Declan Garvey, our esteemed executive editor, suggested that between Nick and Kevin’s excellent pieces on the meaning of Luigi Mangione that maybe I should tackle a different topic. Fair enough. Being an editor is in part a form of portfolio management or menu curation; diversify the options for the reader. And since I largely agree with Nick and Kevin, I think it’s smart advice. Declan suggested that I instead build on my conversation on The Remnant earlier this week about clawing back the pardon power.
On the other hand, I’m pissed off. And for the writer, anger is an opportunity. As I wrote in my underrated second book:
Annoyance is an inspiration, aggravation a muse. That which gets your blood up, also gets the ink—or these, days, pixels—flowing. Show me an author without passion for what he holds to be the truth and I will show you either a boring writer or someone who misses a lot of deadlines, or both. Nothing writes itself, and what gets the writer to push that boulder uphill is more often than not irritation with those saying wrong things righteously.

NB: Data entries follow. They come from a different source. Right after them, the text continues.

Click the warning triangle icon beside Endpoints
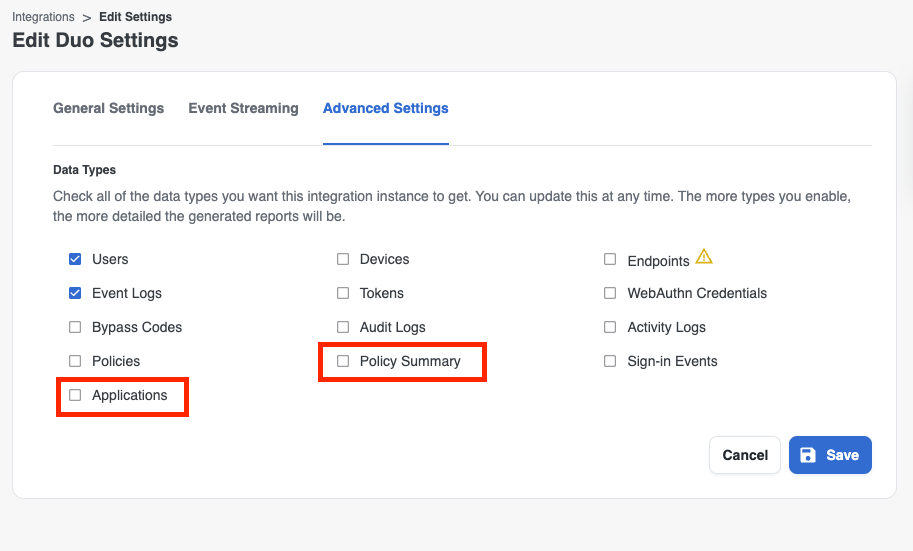913x551 pixels. (x=704, y=257)
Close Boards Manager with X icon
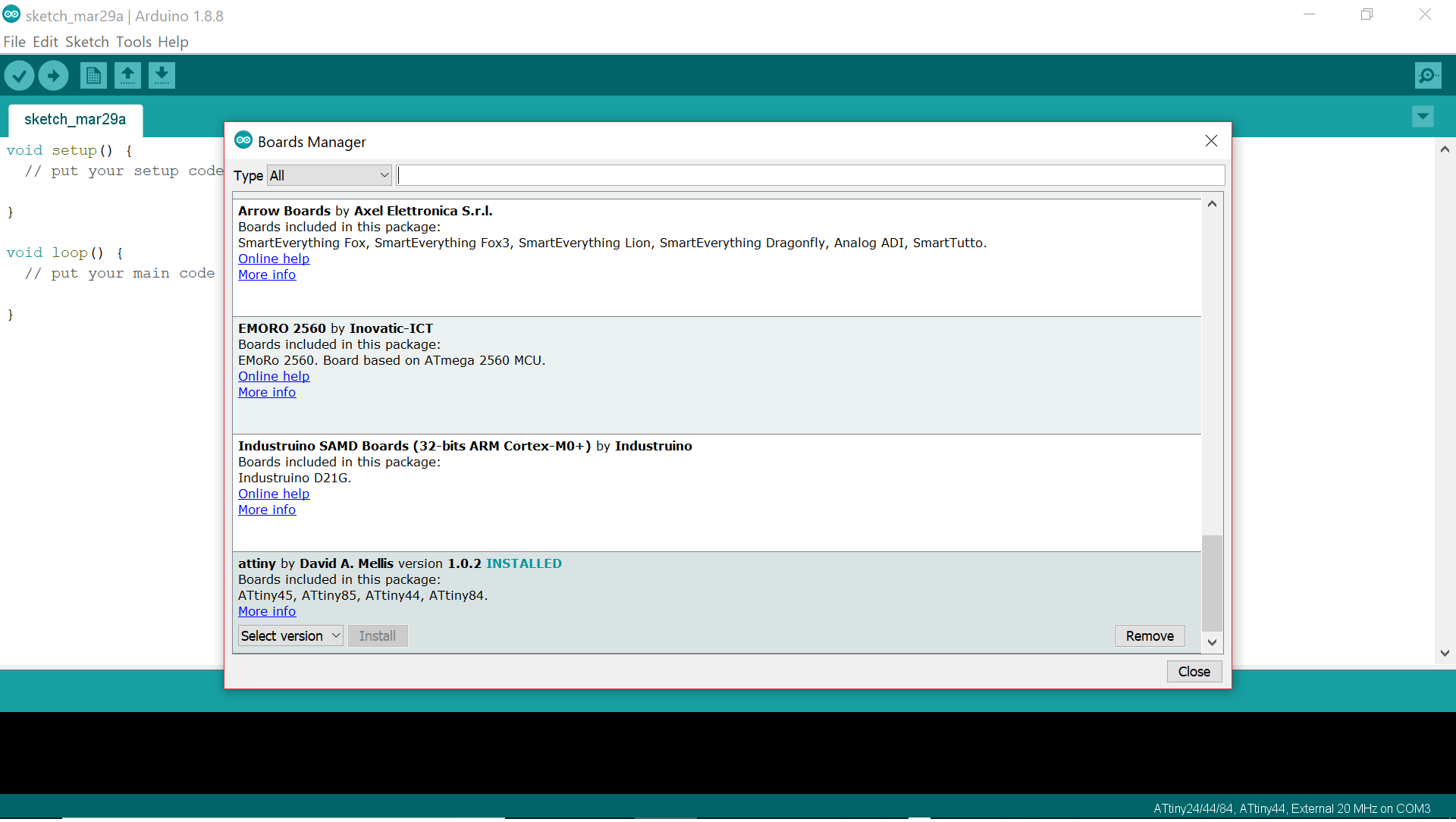This screenshot has width=1456, height=822. pyautogui.click(x=1211, y=141)
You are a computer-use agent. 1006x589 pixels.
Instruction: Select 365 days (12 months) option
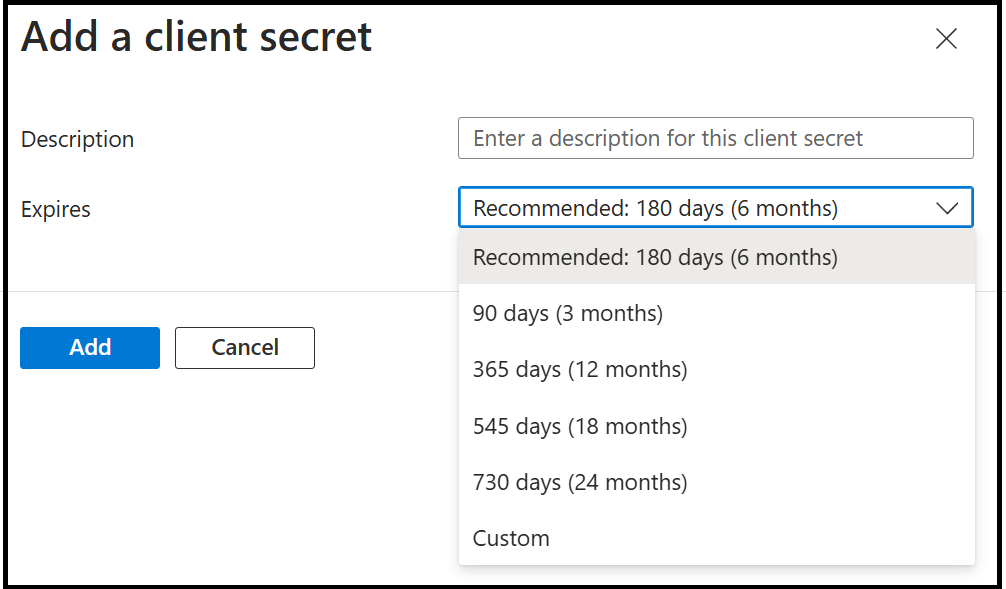coord(580,369)
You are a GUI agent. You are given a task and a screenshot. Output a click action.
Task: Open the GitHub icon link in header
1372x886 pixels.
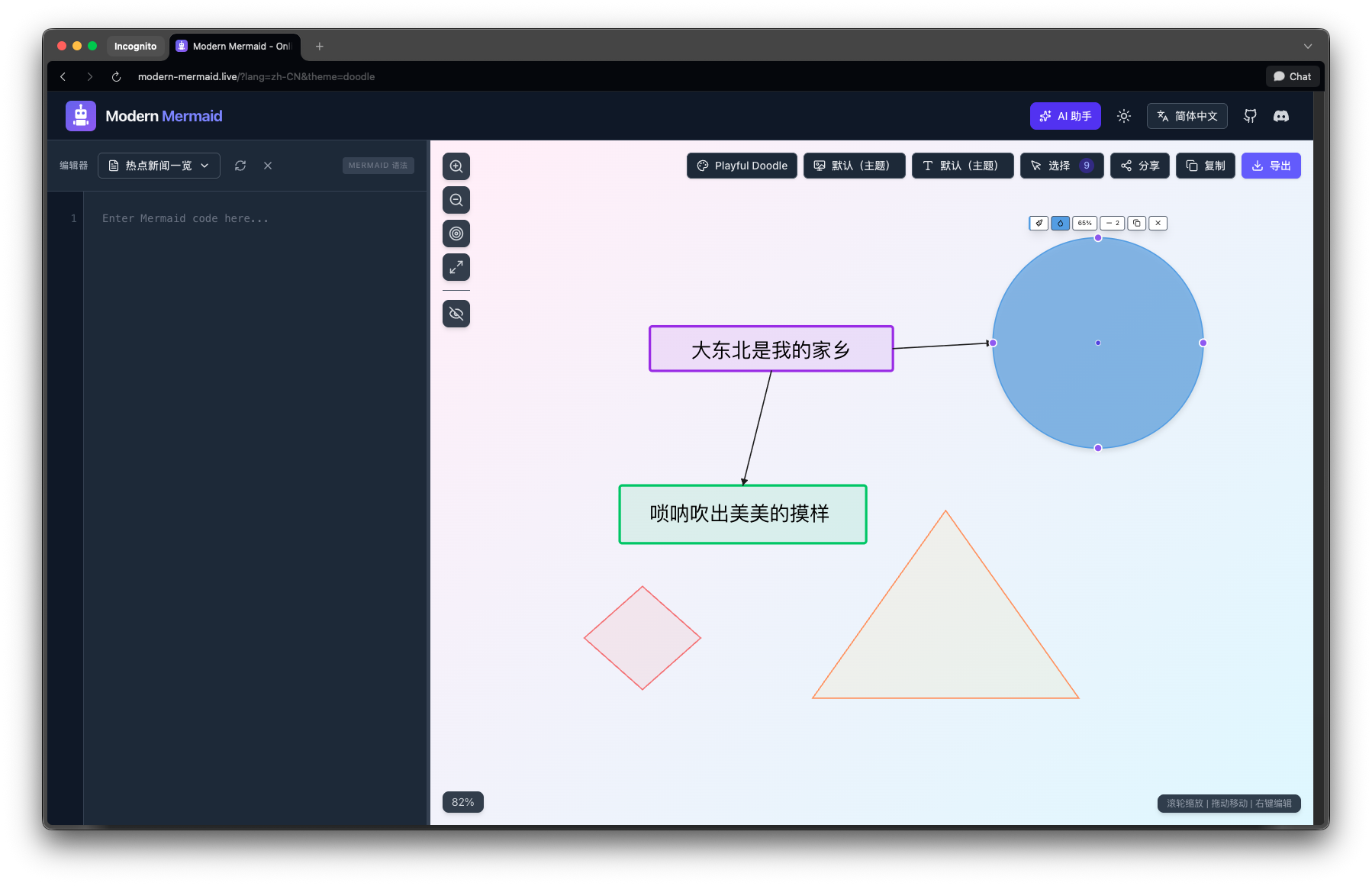[1250, 116]
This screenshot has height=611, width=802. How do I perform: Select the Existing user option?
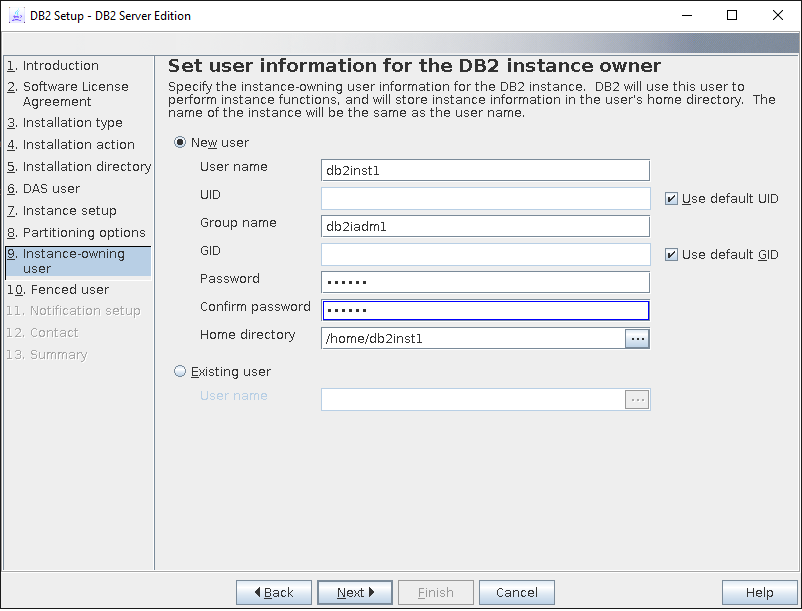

So I’m gonna try to do it all, because I think the two topics can be reconciled.
Let’s start with why I am pissed off.
There’s an old idea, most recently popularized by Game of Thrones, that says “Everything before the word ‘but’ is bullsh-t.”
“I really like Todd, but … ”
“I don’t believe in censorship, but … ”
“I’m not gay, but … ”
This isn’t a truism though, but a rule of thumb. Truisms are obviously true statements that don’t add anything to the conversation or our understanding of a topic. Rules of thumb are observations, based on common experience, that are very often true but not necessarily always true. “Don’t drive angry” is a good rule of thumb, but one you can discard if you’re chasing someone who kidnapped your dog.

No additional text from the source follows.